Mastering Kubernetes from Scratch Part 14 - Understanding Container Probes

Introduction to Container Probes

What are Container Probes?

In Kubernetes, container probes are essential for monitoring the health and readiness of application containers. They enable Kubernetes to determine when to restart a container, remove it from service, or mark it as ready to handle requests.

Probe Types

The following types of probes exist:

1. Liveness Probe: Checks whether the container is still running properly. If it fails, Kubernetes restarts the container.

2. Readiness Probe: Verifies if the container is prepared to serve traffic. A failed readiness probe leads Kubernetes to exclude the container from the list of available endpoints, stopping traffic routing to it.

3. Startup Probe: Checks if the container has started successfully. This is particularly useful for applications with extended startup times. Kubernetes waits for the startup probe to succeed before initiating liveness or readiness probes.

Probe Mechanisms

Probes can perform checks using the following methods:

• HTTP GET Probe: Sends an HTTP GET request to a specified endpoint. A response code between 200 and 399 indicates a successful probe.

• TCP Socket Probe: Attempts to establish a TCP connection to a container's specified port.

• Exec Command Probe: Executes a command inside the container. If the command exits with a status code 0, the probe is successful.

Best Practices for Configuring Probes

Here are some rules of thumb to help you make the most out of container probes:

• Simplicity and Lightweight Design: Keep probe checks simple and lightweight to avoid introducing latency and impacting container performance.

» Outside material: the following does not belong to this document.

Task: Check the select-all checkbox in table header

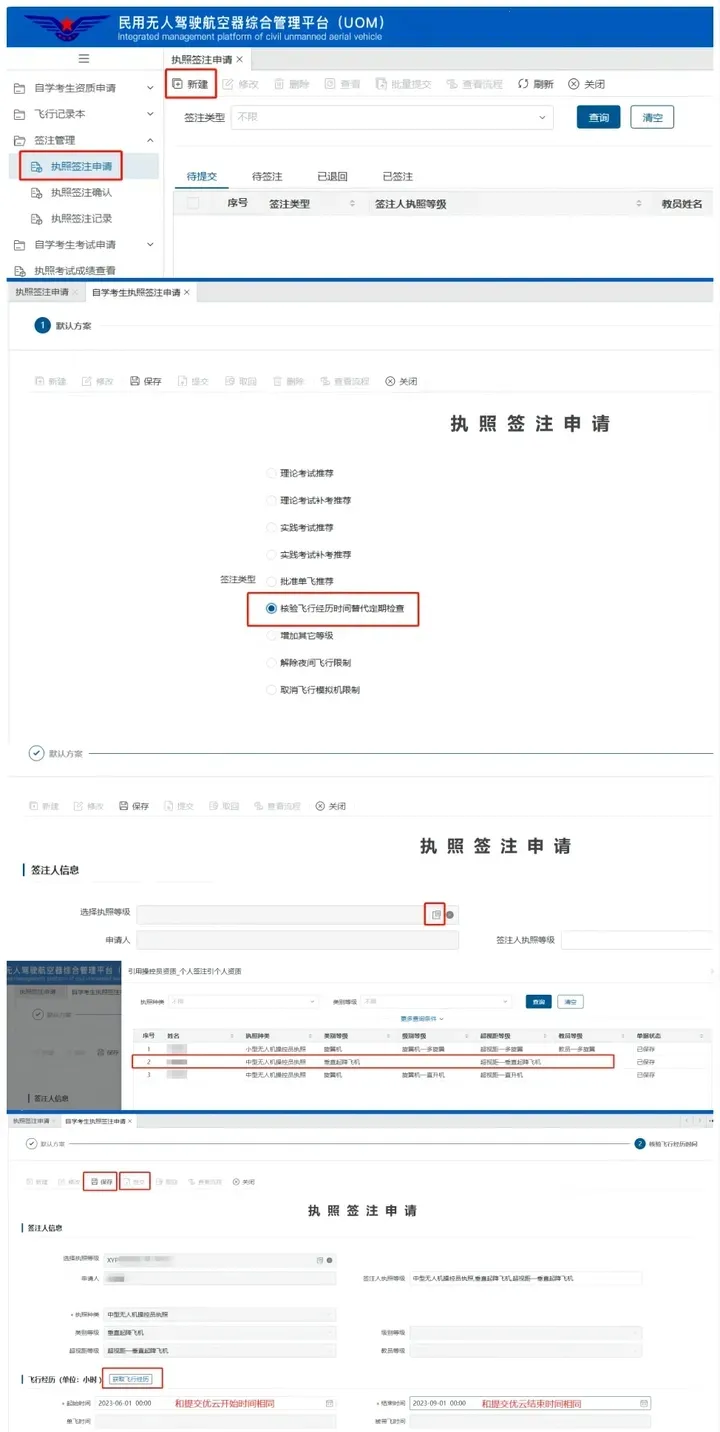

• Appropriate Delays: Set realistic initialDelaySeconds to provide sufficient time for your application to start before probes begin. This is crucial for applications with longer initialization periods. When you expect very long-running tasks, consider using init-containers to perform the tasks. After the init-container finishes its work, the main container starts. This will prevent timeouts in startup probes.

• Timeouts and Periodicity: Configure timeoutSeconds and periodSeconds thoughtfully. Ensure that timeoutSeconds is set appropriately to avoid premature timeouts, and periodSeconds is aligned with your application's health check requirements.

• Avoiding Overly Complex Checks: Overly complex probe checks can introduce latency and inadvertently impact container performance.

Container Probe Example Use Case

In a real-world application, you often need to ensure your service is healthy and ready to serve traffic. Let's take a simple Spring Boot application as an example. We’ll expose two endpoints: /health for liveness checks and /ready for readiness checks. Kubernetes probes will use these endpoints to monitor the application’s state, restarting it if it becomes unresponsive or temporarily removing it from service if it's not ready.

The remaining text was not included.